Devo confessare che non mi è facile interiorizzare la civiltà giuridica alla base delle affermazioni dell'illustre illuminista italiano (Giorgio Gaber cantava 'Un'idea, un concetto, un'idea / finché resta un'idea è soltanto un'astrazione / Se potessi mangiare un'idea / avrei fatto la mia rivoluzione').
La distinzione viscerale che influenza il mio cervello facendomi distinguere un omicida da un aguzzino (tipo quelli della Gestapo per intenderci) mi impedisce di interiorizzare il rifiuto della pena di morte che, nel secondo caso, comminerei personalmente senza sentirne piacere ma senza alcuna esitazione.

Quindi sono contento di non fare il giudice e sono fiero che sia l'Italia il luogo dove tala civiltà sia stata concepita.

Fatta questa sincera e doverosa confessione vorrei dire la mia su come di tali principi si sia perso il concetto irrinunciabile di sanzione 'idonea e sicura a garantire la difesa sociale'.

I commenti dubbiosi sull'opportunità della 'retata di terroristi italiani in Francia' e l'affermazione di Adriano Sofri 'Bravi!
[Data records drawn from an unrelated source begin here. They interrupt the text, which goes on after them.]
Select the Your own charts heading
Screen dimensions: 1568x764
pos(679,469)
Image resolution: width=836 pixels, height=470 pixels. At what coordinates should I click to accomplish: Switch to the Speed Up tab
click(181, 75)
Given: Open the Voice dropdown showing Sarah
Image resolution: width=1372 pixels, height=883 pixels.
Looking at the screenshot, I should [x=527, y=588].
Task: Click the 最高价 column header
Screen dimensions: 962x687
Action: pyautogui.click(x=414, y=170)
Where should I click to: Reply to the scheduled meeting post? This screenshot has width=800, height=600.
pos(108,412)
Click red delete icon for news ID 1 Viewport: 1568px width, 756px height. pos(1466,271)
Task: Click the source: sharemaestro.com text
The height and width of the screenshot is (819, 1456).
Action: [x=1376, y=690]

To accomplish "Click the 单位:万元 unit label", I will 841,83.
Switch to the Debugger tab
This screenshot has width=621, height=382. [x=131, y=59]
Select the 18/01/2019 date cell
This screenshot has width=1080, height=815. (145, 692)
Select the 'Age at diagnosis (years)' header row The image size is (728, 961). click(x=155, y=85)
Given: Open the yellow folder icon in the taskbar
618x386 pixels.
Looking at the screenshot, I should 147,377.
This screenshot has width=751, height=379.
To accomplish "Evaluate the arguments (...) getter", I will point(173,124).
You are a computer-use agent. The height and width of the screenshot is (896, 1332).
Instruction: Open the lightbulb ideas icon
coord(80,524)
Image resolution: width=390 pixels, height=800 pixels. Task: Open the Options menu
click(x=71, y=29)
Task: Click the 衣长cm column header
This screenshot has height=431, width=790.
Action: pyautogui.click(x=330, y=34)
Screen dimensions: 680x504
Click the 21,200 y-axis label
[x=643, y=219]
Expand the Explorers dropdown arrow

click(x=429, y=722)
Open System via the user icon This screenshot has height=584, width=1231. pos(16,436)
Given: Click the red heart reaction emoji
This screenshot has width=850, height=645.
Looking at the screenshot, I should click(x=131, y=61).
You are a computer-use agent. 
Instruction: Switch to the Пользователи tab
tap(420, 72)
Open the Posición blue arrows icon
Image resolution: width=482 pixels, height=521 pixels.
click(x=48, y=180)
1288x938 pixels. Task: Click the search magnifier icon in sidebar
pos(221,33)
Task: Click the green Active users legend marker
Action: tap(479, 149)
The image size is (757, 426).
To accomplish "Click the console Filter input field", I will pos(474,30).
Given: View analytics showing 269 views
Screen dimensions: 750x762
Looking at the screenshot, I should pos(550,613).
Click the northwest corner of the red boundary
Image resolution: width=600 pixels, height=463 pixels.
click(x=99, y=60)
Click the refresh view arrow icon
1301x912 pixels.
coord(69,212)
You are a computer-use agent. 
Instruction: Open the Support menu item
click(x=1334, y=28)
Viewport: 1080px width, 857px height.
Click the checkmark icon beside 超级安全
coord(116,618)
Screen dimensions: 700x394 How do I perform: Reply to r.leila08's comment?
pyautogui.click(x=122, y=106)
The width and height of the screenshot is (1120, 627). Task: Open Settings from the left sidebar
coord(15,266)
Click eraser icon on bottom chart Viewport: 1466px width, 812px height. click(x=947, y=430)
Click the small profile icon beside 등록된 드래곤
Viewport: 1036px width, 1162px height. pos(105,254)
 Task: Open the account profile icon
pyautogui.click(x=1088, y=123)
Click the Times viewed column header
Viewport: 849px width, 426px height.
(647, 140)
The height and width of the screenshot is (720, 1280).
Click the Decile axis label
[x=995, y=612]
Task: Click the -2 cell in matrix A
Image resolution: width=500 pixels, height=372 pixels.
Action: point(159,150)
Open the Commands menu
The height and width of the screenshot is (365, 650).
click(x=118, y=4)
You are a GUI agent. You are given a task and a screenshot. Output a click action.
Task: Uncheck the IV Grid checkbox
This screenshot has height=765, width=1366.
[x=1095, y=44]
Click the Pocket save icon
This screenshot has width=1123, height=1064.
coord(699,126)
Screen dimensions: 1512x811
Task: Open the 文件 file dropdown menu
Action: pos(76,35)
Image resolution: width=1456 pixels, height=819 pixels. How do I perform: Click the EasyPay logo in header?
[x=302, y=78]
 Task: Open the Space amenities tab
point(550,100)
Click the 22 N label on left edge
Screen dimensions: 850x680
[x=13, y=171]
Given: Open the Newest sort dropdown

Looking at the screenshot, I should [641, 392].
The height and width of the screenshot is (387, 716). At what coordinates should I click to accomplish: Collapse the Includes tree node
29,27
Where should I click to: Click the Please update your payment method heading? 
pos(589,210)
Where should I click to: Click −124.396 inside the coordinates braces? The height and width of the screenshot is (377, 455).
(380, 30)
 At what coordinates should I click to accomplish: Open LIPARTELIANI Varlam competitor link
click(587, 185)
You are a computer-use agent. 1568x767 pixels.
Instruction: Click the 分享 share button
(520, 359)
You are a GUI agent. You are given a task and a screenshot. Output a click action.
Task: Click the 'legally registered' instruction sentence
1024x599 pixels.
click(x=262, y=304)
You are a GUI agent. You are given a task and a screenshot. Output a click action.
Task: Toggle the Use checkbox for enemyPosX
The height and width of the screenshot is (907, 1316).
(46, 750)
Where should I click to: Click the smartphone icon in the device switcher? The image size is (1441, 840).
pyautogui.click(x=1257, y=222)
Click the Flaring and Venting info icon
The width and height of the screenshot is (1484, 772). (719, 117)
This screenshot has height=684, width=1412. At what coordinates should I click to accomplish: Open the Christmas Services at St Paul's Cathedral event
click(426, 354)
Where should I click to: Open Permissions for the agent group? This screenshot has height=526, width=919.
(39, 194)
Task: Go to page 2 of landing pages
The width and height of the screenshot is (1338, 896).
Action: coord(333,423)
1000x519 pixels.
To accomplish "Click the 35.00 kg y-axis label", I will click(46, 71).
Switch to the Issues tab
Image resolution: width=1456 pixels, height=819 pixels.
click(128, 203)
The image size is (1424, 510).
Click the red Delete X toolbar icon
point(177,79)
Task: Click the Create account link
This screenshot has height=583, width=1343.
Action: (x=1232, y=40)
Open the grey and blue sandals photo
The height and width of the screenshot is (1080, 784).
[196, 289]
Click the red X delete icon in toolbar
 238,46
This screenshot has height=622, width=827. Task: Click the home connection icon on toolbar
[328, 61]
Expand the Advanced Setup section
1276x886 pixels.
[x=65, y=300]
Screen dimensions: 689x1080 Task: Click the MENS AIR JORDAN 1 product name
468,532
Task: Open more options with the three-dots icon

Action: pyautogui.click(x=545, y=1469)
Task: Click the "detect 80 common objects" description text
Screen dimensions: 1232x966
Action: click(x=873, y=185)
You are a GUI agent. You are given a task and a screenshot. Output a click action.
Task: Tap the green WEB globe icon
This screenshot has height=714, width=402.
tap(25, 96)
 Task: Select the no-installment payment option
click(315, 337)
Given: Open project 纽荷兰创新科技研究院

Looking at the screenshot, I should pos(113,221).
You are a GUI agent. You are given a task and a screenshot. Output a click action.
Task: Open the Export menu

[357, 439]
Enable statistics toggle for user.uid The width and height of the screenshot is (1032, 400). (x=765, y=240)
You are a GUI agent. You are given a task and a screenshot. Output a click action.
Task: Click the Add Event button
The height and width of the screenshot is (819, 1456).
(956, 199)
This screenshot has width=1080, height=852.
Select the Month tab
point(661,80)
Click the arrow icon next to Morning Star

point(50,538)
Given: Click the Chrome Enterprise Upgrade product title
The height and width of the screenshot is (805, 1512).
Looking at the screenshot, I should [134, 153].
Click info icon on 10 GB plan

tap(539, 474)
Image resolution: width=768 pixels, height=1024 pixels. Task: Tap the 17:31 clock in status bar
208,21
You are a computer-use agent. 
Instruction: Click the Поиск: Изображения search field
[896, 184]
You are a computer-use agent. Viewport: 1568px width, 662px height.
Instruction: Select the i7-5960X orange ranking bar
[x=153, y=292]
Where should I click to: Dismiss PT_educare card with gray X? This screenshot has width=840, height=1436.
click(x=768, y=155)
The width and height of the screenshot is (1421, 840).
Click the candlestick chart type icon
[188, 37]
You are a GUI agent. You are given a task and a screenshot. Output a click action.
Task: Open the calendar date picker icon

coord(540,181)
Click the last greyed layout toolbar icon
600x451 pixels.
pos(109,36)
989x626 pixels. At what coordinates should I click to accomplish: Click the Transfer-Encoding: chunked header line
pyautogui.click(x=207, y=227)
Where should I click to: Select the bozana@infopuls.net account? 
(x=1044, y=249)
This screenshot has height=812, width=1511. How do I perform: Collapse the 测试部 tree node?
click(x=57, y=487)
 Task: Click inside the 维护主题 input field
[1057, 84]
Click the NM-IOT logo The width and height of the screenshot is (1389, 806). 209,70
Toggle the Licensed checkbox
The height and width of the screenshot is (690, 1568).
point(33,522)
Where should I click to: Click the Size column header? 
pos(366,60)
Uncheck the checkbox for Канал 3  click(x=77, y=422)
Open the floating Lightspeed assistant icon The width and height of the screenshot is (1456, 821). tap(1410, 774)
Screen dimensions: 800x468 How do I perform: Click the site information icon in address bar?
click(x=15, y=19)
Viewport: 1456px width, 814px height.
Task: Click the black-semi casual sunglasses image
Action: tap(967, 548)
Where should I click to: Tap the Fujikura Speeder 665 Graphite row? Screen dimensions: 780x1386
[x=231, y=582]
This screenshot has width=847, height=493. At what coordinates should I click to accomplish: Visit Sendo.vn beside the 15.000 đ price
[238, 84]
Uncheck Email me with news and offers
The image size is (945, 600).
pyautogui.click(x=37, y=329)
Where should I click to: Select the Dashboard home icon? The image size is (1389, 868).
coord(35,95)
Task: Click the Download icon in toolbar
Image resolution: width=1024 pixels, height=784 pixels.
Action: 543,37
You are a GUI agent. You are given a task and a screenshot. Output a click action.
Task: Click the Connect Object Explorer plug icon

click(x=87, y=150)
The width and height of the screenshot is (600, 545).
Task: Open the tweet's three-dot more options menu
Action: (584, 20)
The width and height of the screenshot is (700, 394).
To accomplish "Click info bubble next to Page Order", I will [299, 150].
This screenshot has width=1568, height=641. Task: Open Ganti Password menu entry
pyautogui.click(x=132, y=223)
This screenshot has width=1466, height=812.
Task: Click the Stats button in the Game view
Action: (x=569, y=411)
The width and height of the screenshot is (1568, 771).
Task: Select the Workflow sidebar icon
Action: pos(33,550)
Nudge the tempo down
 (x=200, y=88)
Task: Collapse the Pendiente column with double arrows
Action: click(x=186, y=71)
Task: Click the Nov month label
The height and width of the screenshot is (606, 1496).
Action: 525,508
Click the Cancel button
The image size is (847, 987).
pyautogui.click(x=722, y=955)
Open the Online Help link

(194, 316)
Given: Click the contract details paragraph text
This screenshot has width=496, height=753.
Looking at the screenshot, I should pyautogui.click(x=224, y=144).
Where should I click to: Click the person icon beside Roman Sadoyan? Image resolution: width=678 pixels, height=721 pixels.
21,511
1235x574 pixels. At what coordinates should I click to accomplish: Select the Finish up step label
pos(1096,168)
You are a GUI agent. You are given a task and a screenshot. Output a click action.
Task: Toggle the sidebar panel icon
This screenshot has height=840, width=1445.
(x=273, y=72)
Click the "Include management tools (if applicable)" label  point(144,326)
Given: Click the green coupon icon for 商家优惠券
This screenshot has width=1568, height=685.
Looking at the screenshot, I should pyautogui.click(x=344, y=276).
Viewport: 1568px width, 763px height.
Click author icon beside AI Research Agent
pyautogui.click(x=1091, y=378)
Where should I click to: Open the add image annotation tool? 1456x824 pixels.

E adesso che ve ne fate', mi fanno capire che ancora una volta viene messo sotto i piedi il rispetto non solo delle vittime di terrorismo ma anche di quei tantissimi cittadini italiani (con i comunisti in prima linea) che fecero argine fisico e politico al terrorismo degli anni di piombo a fianco dello Stato e contro l'eversione di ogni colore.

E allora devo essere ancora più sincero: se questa retata non porterà un po' di giustizia (anche se con intollerabile ritardo) come faccio a non sentirmi nel giusto quando penso che questo 'problema' avrebbero dovuto risolverlo 'definitivamente' i servizi segreti italiani se, all'epoca, non fossero stati deviati e collusi con le bande terroriste?